→ **EXERCISE PROMPT**:
Without including any pictures, write out all the records word for word.

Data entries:
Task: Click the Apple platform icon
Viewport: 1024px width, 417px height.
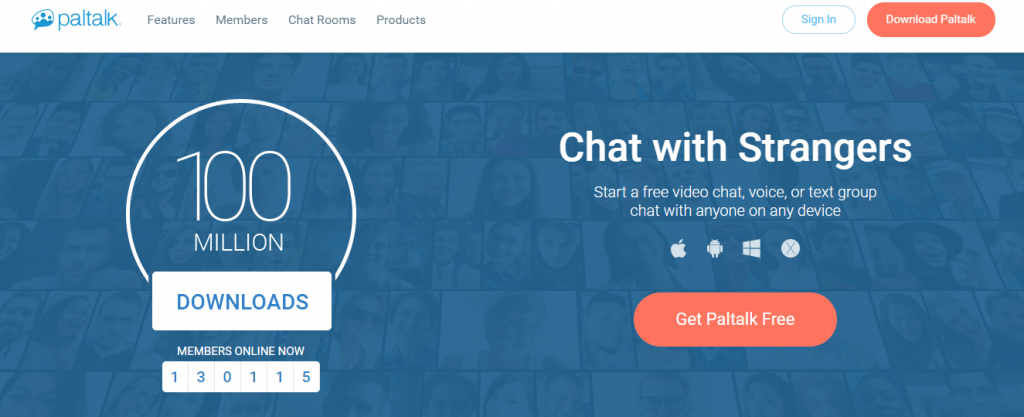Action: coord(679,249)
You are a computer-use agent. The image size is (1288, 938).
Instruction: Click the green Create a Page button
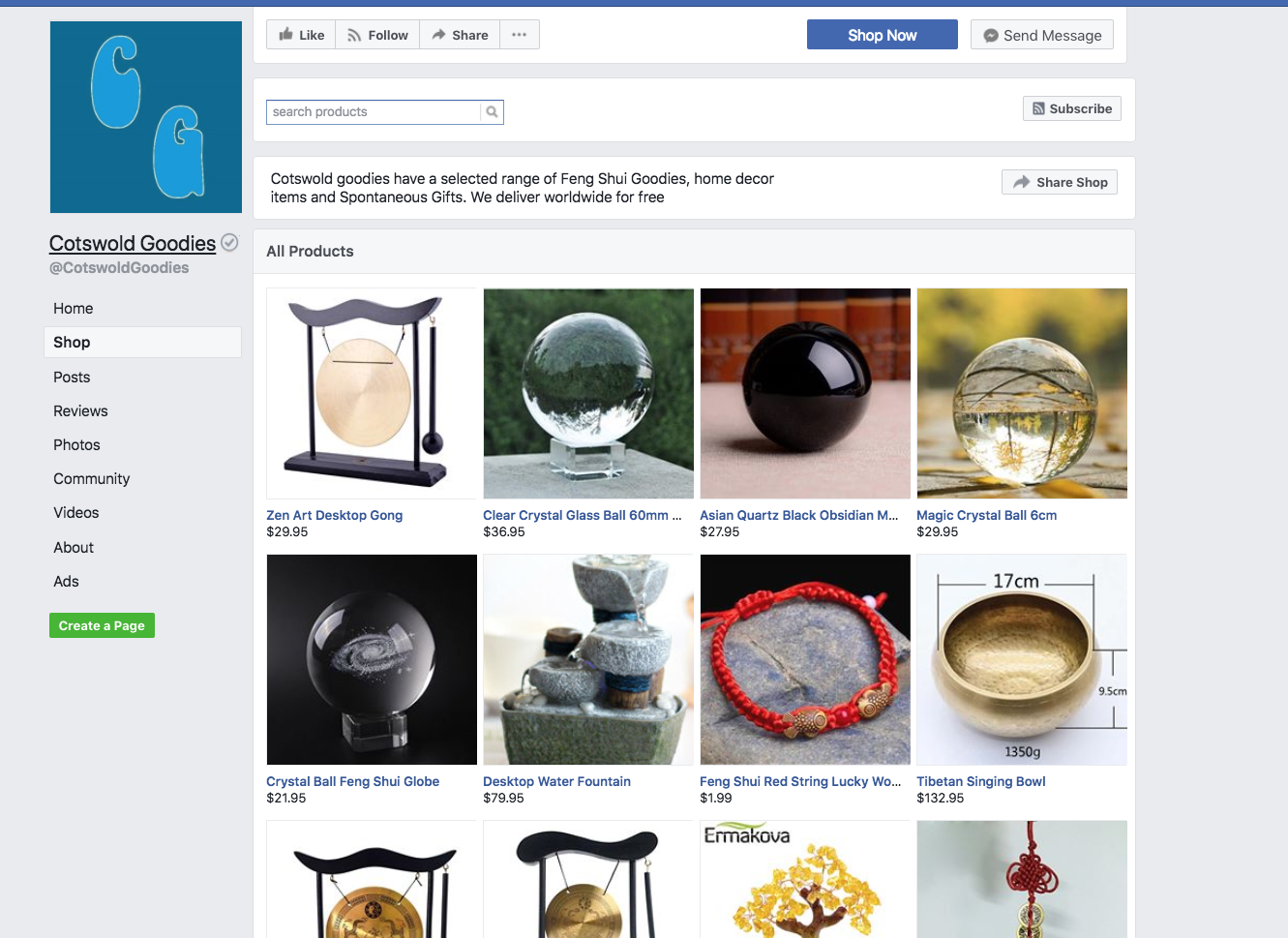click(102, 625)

→ **TASK RESPONSE**:
Task: Click the Apple platform icon
Viewport: 1024px width, 417px height.
Action: coord(679,249)
You are a computer-use agent. The image size is (1288, 938).
Instruction: Click the green Create a Page button
click(102, 625)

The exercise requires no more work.